Task item
In the reply, include exactly the lines of the entries below from the first to the line with "Given: Open the code editor icon", that line included.
:::::
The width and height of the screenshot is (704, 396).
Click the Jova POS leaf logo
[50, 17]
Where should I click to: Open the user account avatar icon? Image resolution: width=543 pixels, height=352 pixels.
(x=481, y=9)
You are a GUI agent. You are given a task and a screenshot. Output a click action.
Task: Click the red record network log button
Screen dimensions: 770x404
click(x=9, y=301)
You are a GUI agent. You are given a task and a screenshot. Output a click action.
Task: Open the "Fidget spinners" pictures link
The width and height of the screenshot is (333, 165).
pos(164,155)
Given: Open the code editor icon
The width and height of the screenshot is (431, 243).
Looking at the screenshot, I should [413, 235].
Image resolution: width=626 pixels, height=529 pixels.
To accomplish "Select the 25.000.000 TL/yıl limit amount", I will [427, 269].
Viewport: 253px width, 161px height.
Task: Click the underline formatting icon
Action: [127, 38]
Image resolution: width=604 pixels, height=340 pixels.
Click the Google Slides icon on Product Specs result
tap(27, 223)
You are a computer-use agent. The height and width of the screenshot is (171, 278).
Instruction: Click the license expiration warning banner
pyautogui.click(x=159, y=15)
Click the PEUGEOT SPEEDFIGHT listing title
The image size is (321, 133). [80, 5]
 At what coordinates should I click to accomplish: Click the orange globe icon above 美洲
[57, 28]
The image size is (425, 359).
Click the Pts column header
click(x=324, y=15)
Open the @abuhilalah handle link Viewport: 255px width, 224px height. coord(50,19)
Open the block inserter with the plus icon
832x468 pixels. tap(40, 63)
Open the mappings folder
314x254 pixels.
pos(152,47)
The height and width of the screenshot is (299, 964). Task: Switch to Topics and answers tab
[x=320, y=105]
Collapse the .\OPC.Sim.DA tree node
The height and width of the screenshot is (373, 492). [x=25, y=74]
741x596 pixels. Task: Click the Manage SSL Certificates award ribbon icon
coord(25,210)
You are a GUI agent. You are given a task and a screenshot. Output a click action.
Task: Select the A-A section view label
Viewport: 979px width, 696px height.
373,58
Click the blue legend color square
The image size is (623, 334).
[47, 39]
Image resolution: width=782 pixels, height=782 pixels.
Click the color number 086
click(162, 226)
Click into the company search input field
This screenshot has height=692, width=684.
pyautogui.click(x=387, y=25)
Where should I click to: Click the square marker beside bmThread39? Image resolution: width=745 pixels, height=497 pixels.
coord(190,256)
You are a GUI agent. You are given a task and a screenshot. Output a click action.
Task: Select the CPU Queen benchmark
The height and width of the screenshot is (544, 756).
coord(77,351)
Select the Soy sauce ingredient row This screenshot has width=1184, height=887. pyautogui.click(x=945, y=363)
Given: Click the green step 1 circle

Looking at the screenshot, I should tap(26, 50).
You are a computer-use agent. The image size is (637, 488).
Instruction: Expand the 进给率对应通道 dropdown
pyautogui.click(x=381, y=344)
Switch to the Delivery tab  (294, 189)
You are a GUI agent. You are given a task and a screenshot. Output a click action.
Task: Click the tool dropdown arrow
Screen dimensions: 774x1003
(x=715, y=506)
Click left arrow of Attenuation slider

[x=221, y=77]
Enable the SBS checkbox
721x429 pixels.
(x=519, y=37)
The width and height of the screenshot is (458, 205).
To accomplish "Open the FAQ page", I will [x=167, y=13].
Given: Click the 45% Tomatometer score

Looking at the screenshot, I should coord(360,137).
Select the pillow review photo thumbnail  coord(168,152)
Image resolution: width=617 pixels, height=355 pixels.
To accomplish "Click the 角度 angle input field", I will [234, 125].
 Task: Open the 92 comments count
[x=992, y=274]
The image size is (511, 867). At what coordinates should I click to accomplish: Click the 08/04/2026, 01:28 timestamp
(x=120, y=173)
:::::
Task answer
The width and height of the screenshot is (704, 396).
Click the Jova POS leaf logo
[50, 17]
Where should I click to: Open the user account avatar icon? Image resolution: width=543 pixels, height=352 pixels.
(x=481, y=9)
You are a GUI agent. You are given a task and a screenshot. Output a click action.
Task: Click the red record network log button
Screen dimensions: 770x404
click(x=9, y=301)
You are a GUI agent. You are given a task and a screenshot. Output a click action.
Task: Open the "Fidget spinners" pictures link
The width and height of the screenshot is (333, 165).
pos(164,155)
Given: Open the code editor icon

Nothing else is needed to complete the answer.